PUMPKIN BREAD 
3/4 c. butter
2 1/2 c. sugar
4 eggs
1 can (1 lb.) pumpkin
1/3 c. water
3 1/2 c. all purpose flour
2 tsp. baking soda
1 1/2 tsp. salt
1 1/2 tsp. baking powder
1 tsp. cinnamon
1 tsp. ground cloves
2/3 c. chopped nuts
1/2 c. chopped maraschino cherries
Fresh fruit (optional)
Cream cheese (optional)

Cream together butter and sugar in large mixing bowl; add eggs all at once. Add pumpkin and water, stirring until well blended. In separate bowl, combine remaining ingredients except nuts and cherries; mix well.

Stir dry ingredients into pumpkin mixture, a little at a time, until well blended. Stir in nuts and cherries.

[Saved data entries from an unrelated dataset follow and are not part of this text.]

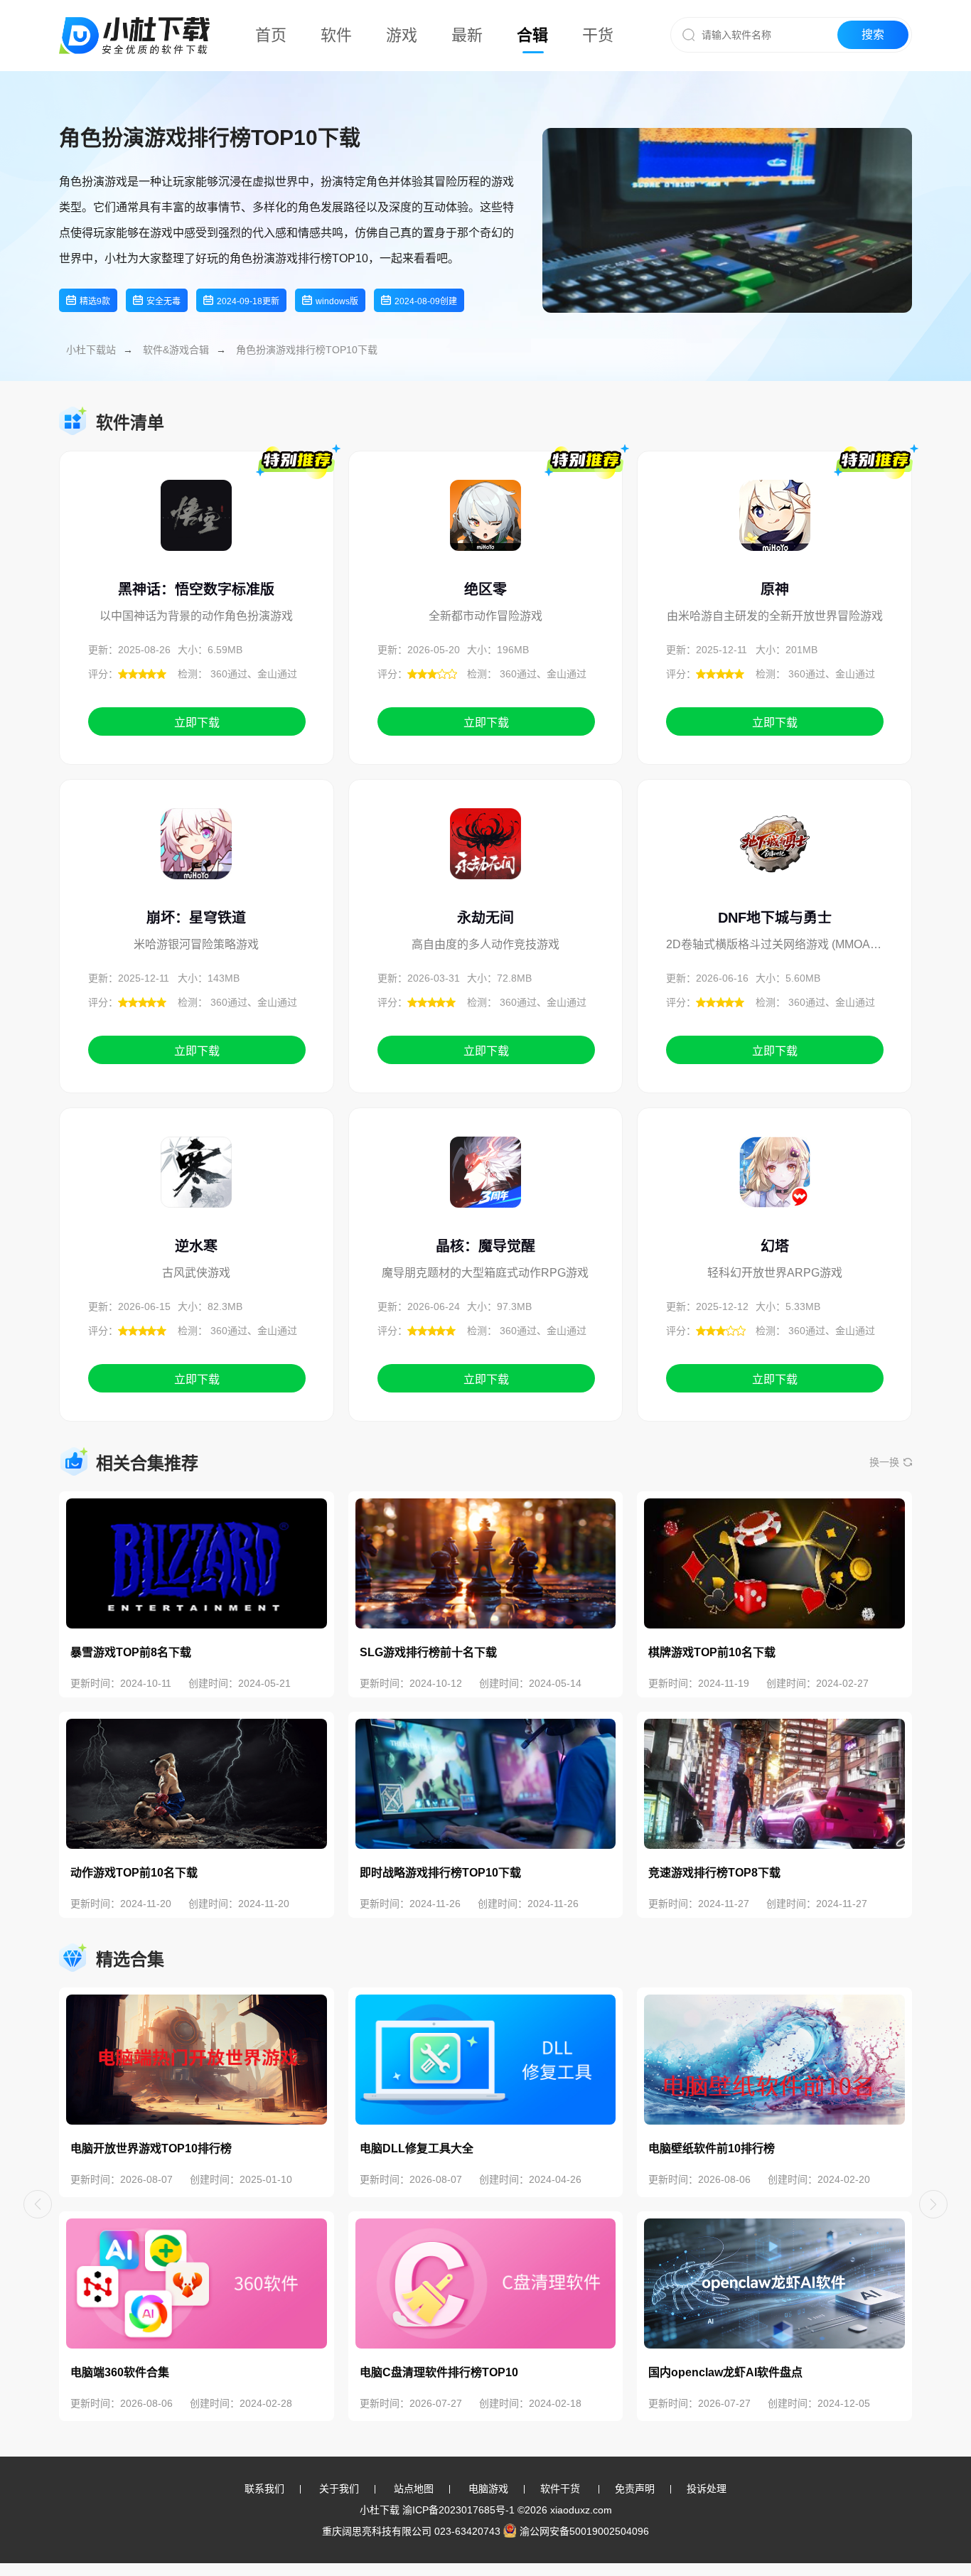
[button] (37, 2204)
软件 (336, 35)
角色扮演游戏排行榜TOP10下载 (306, 349)
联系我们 (264, 2488)
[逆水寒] (196, 1188)
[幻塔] (774, 1188)
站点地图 (414, 2488)
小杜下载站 (91, 349)
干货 (597, 35)
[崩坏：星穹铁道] (196, 859)
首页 (270, 35)
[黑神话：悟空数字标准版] (196, 531)
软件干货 (560, 2488)
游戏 (401, 35)
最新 (467, 35)
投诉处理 (706, 2488)
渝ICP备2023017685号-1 (458, 2510)
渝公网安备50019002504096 (584, 2531)
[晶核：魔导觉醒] (485, 1188)
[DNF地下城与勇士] (774, 859)
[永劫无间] (485, 859)
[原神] (774, 531)
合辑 (532, 35)
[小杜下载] (134, 18)
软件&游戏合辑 (176, 349)
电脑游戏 (488, 2488)
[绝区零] (485, 531)
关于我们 (339, 2488)
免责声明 (635, 2488)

Grease and flour 2 loaf pans; divide batter evenly into pans and bake in preheated 350 degree oven about 1 hour and 10 minutes, or until toothpick inserted in center comes out clean. Cool 15 minutes before removing from pan to wire racks; cool completely before wrapping with foil or plastic wrap. Serve with fresh fruit and cream cheese, if desired. Makes 2 loaves and is good to freeze.